### Problem to work on
Look below for the line that contains "Viewport: 1000px width, 608px", then copy it and each following line to the end of the records, minus any pictures.
####################
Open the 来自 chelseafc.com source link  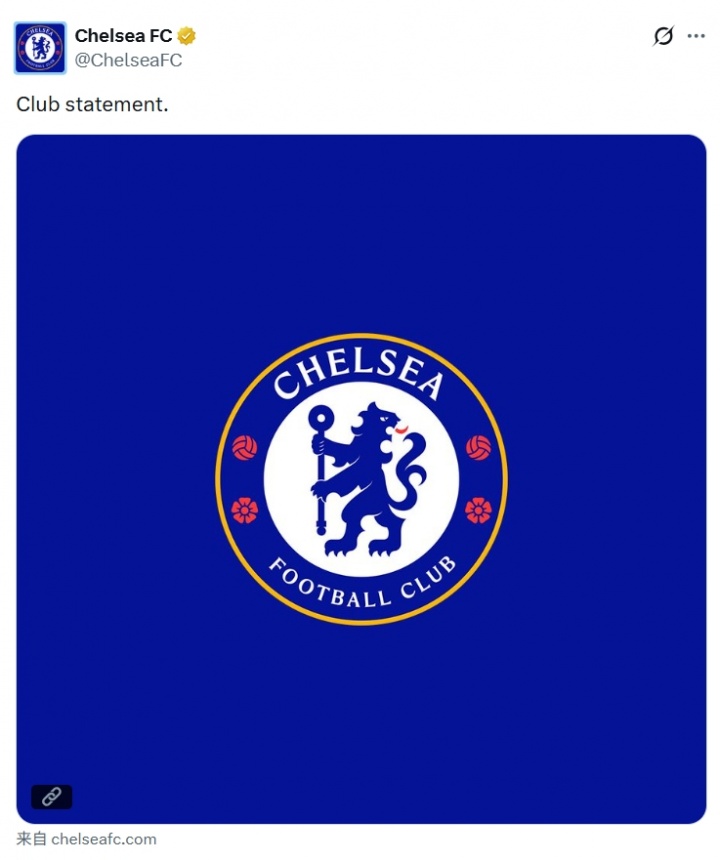(x=86, y=839)
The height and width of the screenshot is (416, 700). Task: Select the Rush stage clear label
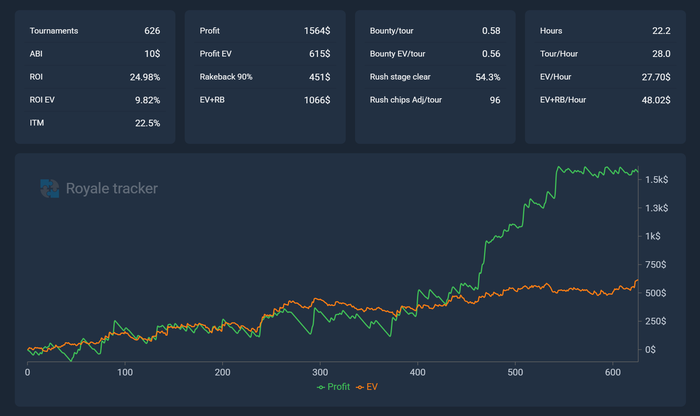pyautogui.click(x=401, y=77)
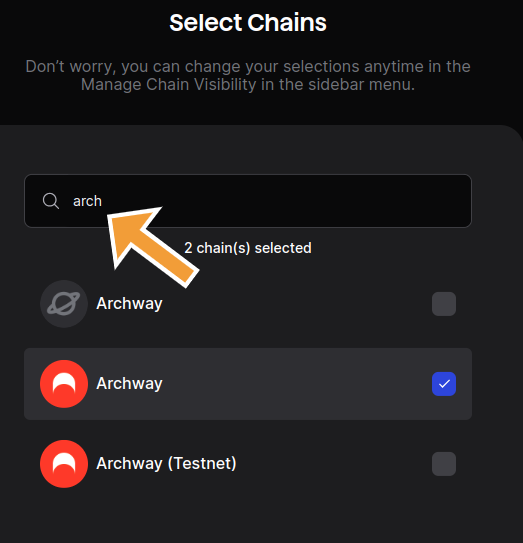The height and width of the screenshot is (543, 523).
Task: Tick the Archway (Testnet) checkbox
Action: (444, 464)
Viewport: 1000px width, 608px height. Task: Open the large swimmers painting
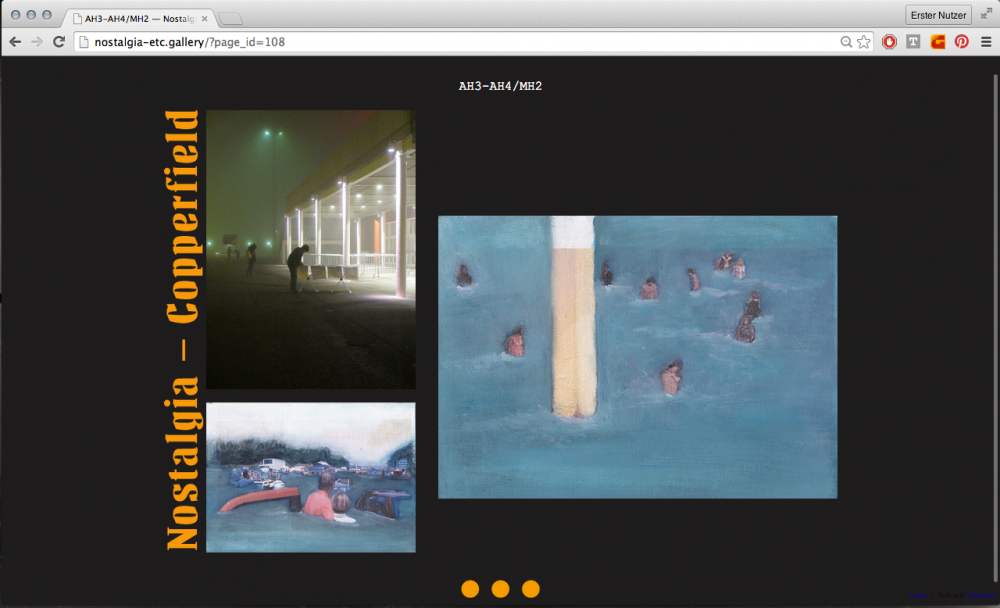pos(637,357)
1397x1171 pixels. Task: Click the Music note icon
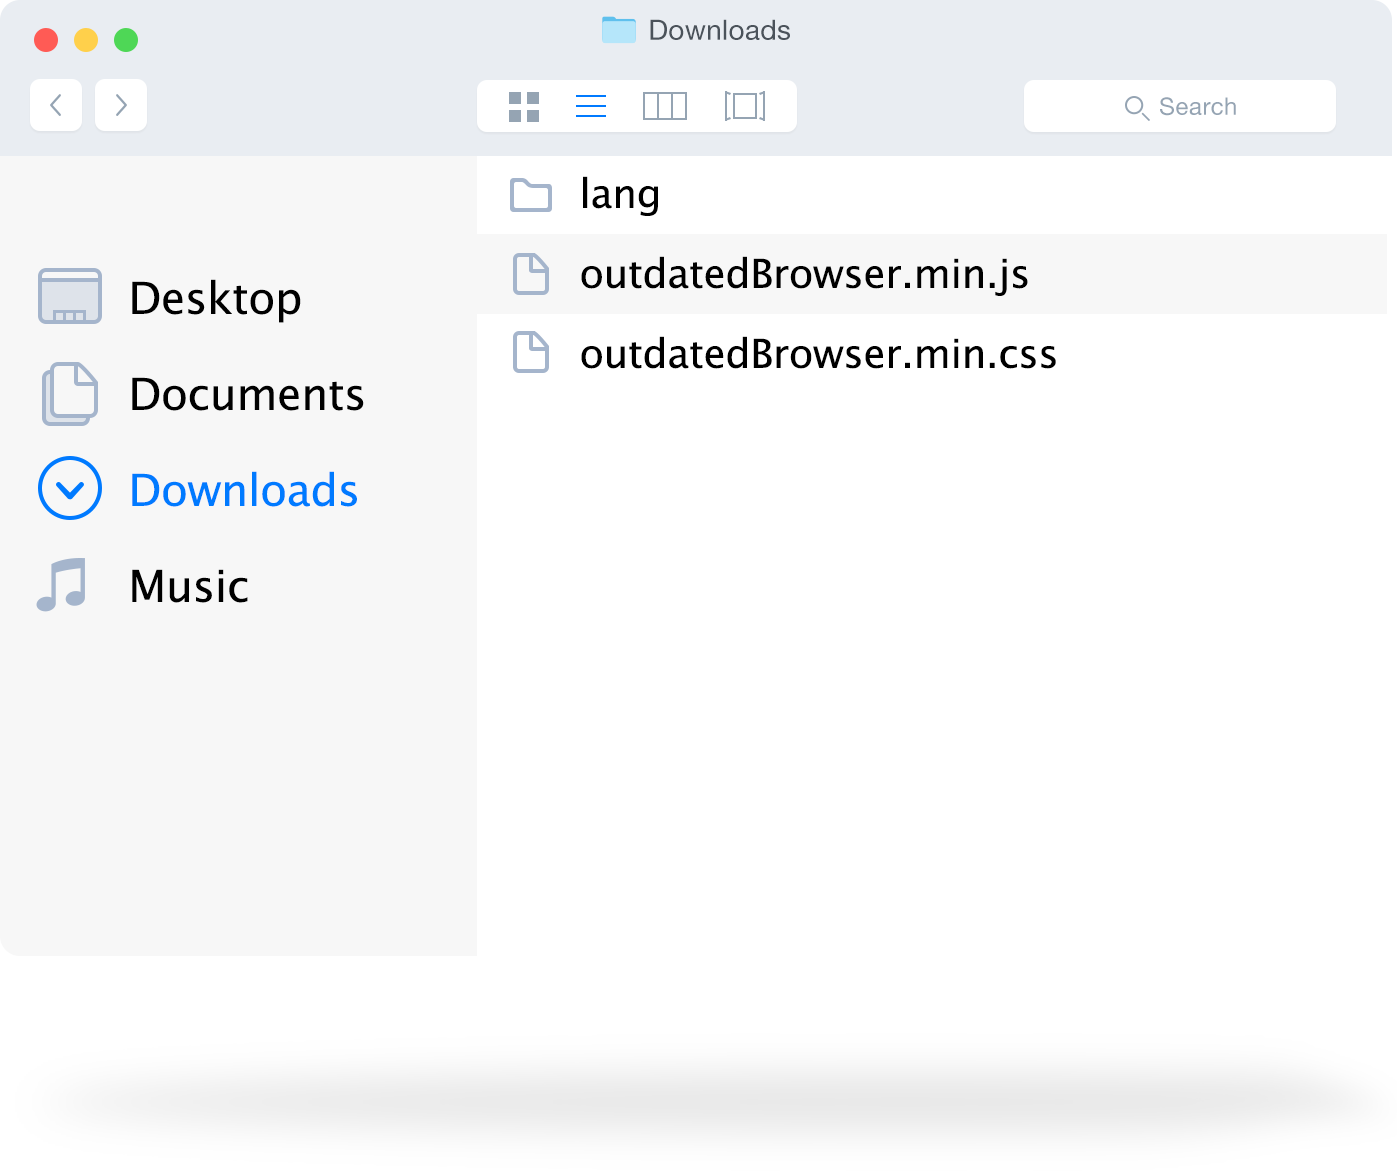(x=62, y=585)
####################
### Answer below
Viewport: 1000px width, 608px height. Task: Open the large swimmers painting
pos(637,357)
1397x1171 pixels. Task: Click the Music note icon
(x=62, y=585)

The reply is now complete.